Mamoudou-Elimane Hanne

à franceinfo

Mais pour certains, pas le temps de recharger les batteries. "Beaucoup enchaînent sur des meetings ou d'autres compétitions", décrit Meriem Salmi. C'est le cas d'Alexandra Tavernier. "Je suis en stage préparatoire pour les Universiades, explique la Française, spécialisée en lancer de marteau. Je n'ai pas pris de pause, sinon ça aurait été plus dur de reprendre."

D'autres retournent au travail. Teddy Atine-Venel fait partie du dispositif athlète de la SNCF, où il est agent commercial en gare. Mamoudou-Elimane Hanne a quant à lui créé son entreprise, spécialisée dans la fabrication de produits de bien-être. "C'est extrêmement difficile de concilier les deux", commente ce dernier, qui dit parfois "accumuler la fatigue". "On s'entraîne 2h30 à 3 heures par jour, il y a aussi les soins, deux fois par semaine. Avec ça, difficile de faire, en plus, 35 heures", ajoute Teddy Atine-Venel.

Le "blues" de l'athlète

Malgré cette fatigue, donc, il faut retourner à la "vie réelle". Or, la rupture est souvent brutale. "Les athlètes ont des journées énormément chargées pendant la préparation aux Mondiaux et pendant la compétition, puis d'un coup cette agitation s'arrête. Tout retombe et ils sont bien moins sollicités", décrit Meriem Salmi. Après des mois de préparation, "il n'y a plus d'objectif". La psychologue appelle ce phénomène le "blues" de l'athlète : "Il arrive fréquemment après trois échéances : les JO, les Mondiaux et les championnats d'Europe." Cette "panique" se fait ressentir pendant quelques-unes de ses consultations : "Certains me demandent : 'Mais qu'est-ce que je vais faire maintenant ?'"

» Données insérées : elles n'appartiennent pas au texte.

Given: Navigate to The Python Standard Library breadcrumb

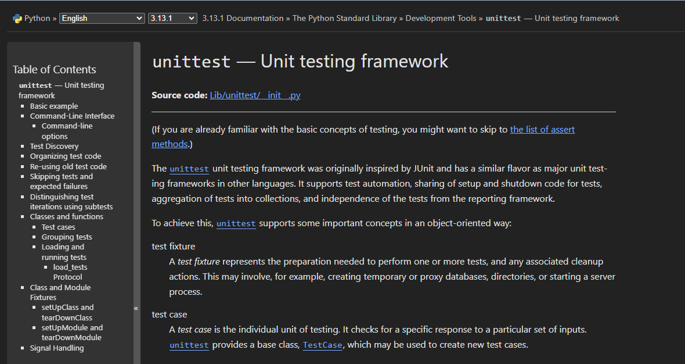Looking at the screenshot, I should [x=344, y=18].
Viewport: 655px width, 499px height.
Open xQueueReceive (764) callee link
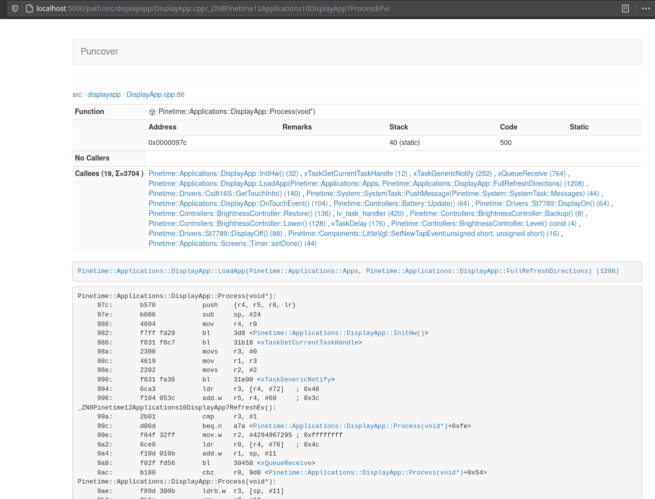pos(532,174)
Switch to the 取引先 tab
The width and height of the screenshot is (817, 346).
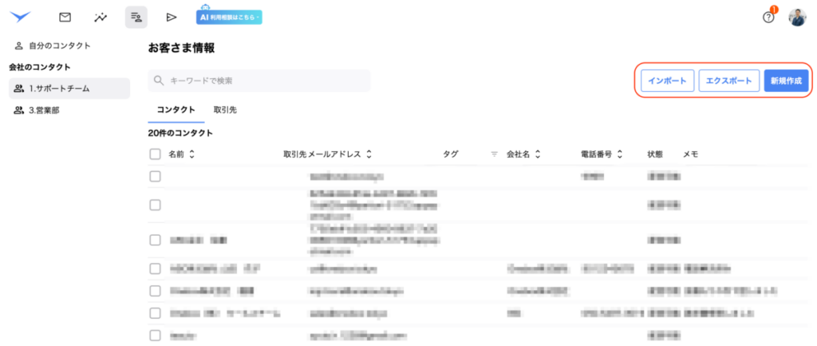tap(224, 109)
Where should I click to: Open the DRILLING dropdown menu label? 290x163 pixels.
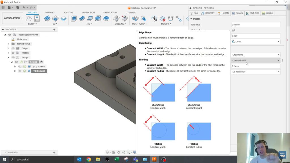pos(120,24)
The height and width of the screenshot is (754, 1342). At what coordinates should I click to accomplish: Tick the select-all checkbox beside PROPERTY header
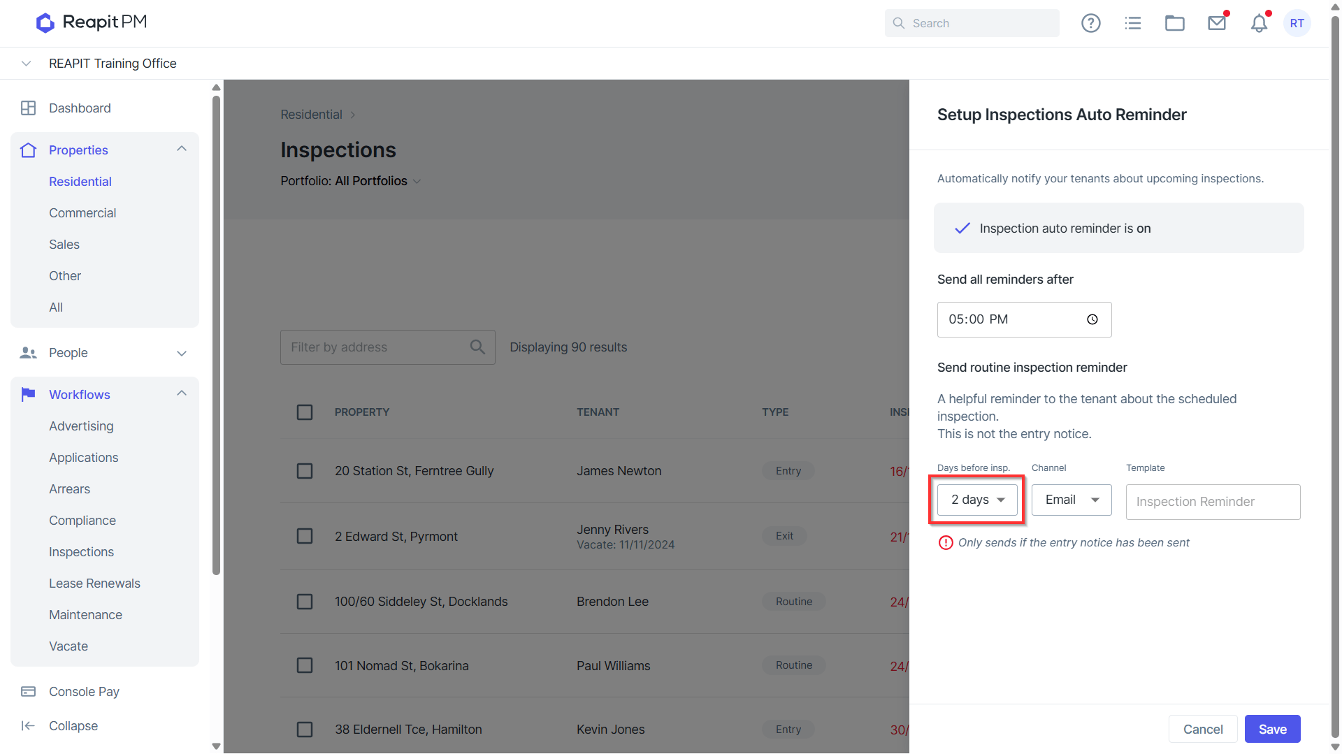(305, 412)
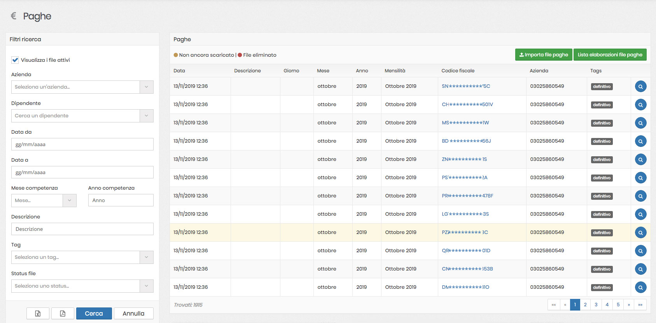View details of the CH…501V payroll row
The height and width of the screenshot is (323, 656).
(x=640, y=105)
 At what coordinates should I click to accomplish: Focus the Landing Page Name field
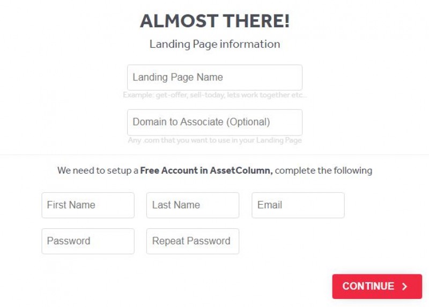(215, 77)
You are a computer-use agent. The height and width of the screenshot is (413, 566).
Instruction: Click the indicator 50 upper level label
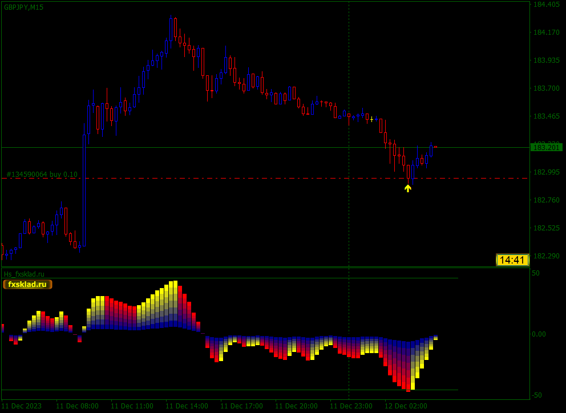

Un "vide" que connaissent bien les athlètes interrogés par franceinfo. Pour l'un, c'est l'ambiance qui manque. "En grand championnat, c'est extraordinaire. Tout le public nous regarde. Ça fait plaisir de se sentir respecté et supporté", dépeint Teddy Atine-Venel. Il se souvient : "Ma toute première entrée dans le stade des Mondiaux, j'ai eu un énorme coup de boost. Le public criait pour les séries. Ça fait comme une vague d'ondes dans le corps et on a qu'une envie : courir."

Teddy Atine-Venel
Teddy Atine-Venel Teddy Atine-Venel

Après cette ambiance électrisante, le silence est assourdissant. "A l'entraînement, il y a beaucoup, beaucoup moins de monde", euphémise le sprinter. Pour mieux se remettre, Maeva Danois a choisi de faire une coupure nette. "Je suis en vacances", raconte-t-elle depuis la plage. Et c'est là une excellente réaction, approuve Meriem Salmi. "En consultation, je leur conseille de relâcher. C'est très important de couper", fait-elle valoir. Mais tous ne sont pas réceptifs. Parmi ses patients, certains ont beaucoup de mal à se sortir l'athlétisme de la tête. "Pour eux, c'est une passion, une histoire d'amour avec ce sport." Mais qu'à cela ne tienne, Maeva Danois le dit fièrement : "J'ai laissé les baskets à la maison." Avant d'ajouter : "Ça fait tout drôle."

Entretien en perspective

Malheureusement, tous ne peuvent pas se permettre de partir en vacances. A peine les pointes reposées, Mamadou Kassé-Hann a dû enfiler son costume. Pendant les Mondiaux, l'athlète expliquait être à la recherche d'un travail. "Je ne gagne pas grand-chose", précisait-il, en direct sur France 3. Après son intervention, il a reçu des propositions et rencontré le maire de Montpellier, où il réside. "Il a dit qu'il allait m'aider", résume l'athlète. Il devait également rencontrer les responsables d'un magasin Décathlon, fin août, quelques mois après leur avoir envoyé son CV. 

Il n'est pas seul à devoir se soucier de l'aspect financier après ces Mondiaux. "Tous les athlètes n'ont pas de gros sponsors derrière eux", tient à souligner Teddy Atine-Venel. Et la préparation à la prochaine étape est onéreuse, comme le détaille Mamoudou-Elimane Hanne : "Il y a les stages, les soins de kiné, etc. Pour préparer les grandes échéances dans de bonnes conditions, il faut compter de 20 000 à 25 000 euros par an, je pense. C'est une somme conséquente."